I am no expert but what I have heard is that it depends on your temperatures whether or not tulips will come back every year. Seems to me that if yours come back every year then you should be able to plant any time but also, waiting until the fall wouldn't hurt anything and that's probably the safer way???


----------



## NJ-lawn

OD on Grass said:


> NJ-lawn said:
> 
> 
> 
> pooping
> 
> 
> 
> :lol:
Click to expand...

Lol everybody poops


----------



## Mr McTurf

Almost forgot about this thread. Tulips are almost all done now, but here are some pics from when they were in their prime:


----------



## Mr McTurf

I'll do more tulips this fall, but would also like to add some bulbs that are sure to come back every year. What are your favorites?

Definitely planning on some Daffodils and Iris.

Now that I am thinking about, I'd actually like to do like a 2' bed all along the curb on the front of my property loaded with bulbs and a few perennials to give some interest all season long. Hmmm, will have to convince the wife on this one. The front yard is probably about 40' wide.

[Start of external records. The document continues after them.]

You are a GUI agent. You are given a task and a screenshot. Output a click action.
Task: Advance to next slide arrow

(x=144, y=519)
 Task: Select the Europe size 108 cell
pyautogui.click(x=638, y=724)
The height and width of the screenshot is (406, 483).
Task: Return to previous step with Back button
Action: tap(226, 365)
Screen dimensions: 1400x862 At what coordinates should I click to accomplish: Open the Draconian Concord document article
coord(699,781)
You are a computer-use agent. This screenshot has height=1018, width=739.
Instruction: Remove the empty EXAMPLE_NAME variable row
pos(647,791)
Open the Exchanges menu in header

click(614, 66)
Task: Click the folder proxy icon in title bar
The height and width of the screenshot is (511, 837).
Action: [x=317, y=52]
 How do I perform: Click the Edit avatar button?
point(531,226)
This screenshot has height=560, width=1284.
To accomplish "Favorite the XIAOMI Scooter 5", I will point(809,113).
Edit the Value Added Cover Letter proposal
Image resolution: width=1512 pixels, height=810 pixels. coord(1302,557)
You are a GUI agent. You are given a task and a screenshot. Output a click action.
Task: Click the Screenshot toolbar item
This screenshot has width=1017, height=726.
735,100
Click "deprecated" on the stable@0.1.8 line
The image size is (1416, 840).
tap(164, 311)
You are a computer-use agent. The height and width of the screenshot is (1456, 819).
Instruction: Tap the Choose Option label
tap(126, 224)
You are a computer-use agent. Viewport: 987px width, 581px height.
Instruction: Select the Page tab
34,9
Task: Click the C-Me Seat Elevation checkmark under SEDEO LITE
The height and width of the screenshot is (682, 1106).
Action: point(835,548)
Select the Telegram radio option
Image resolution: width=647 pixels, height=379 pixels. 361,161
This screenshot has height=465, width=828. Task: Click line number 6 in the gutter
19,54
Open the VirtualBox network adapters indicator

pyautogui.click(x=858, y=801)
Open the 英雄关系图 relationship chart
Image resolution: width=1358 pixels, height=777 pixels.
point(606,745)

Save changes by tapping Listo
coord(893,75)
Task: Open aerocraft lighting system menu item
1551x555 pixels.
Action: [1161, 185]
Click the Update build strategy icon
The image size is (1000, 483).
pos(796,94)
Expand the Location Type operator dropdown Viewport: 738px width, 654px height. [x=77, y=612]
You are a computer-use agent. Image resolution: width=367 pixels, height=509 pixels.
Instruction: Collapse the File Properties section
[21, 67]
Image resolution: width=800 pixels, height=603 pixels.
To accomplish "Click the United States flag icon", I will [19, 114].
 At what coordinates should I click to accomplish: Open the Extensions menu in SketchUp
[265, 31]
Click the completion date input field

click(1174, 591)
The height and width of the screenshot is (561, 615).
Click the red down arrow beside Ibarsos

Maybe a couple hundred of those Big Ups that someone posted above, Daffodils, Iris, Bleeding Heart, Dalily, Peony, Asiatic Lily, Garden Phlox...


----------



## OD on Grass

@mr.@Mr McTurf 
Those tulips are awesome! I don't have any suggestions other than what you listed there. Looks like you've got it covered!


----------



## bhutchinson87

I'm glad I stumbled across this thread, I've been going back and forth about planting tulips in my flower beds. I think I may have to order some tulips to plant this winter. Only problem is I'm in zone 8A and would have to replant every year, but at the same time those are the best prices I've seen and I like that they provide some blends. Do the bulbs bloom over and over, or are they one and done?


----------



## OD on Grass

bhutchinson87 said:


> I'm glad I stumbled across this thread, I've been going back and forth about planting tulips in my flower beds. I think I may have to order some tulips to plant this winter. Only problem is I'm in zone 8A and would have to replant every year, but at the same time those are the best prices I've seen and I like that they provide some blends. Do the bulbs bloom over and over, or are they one and done?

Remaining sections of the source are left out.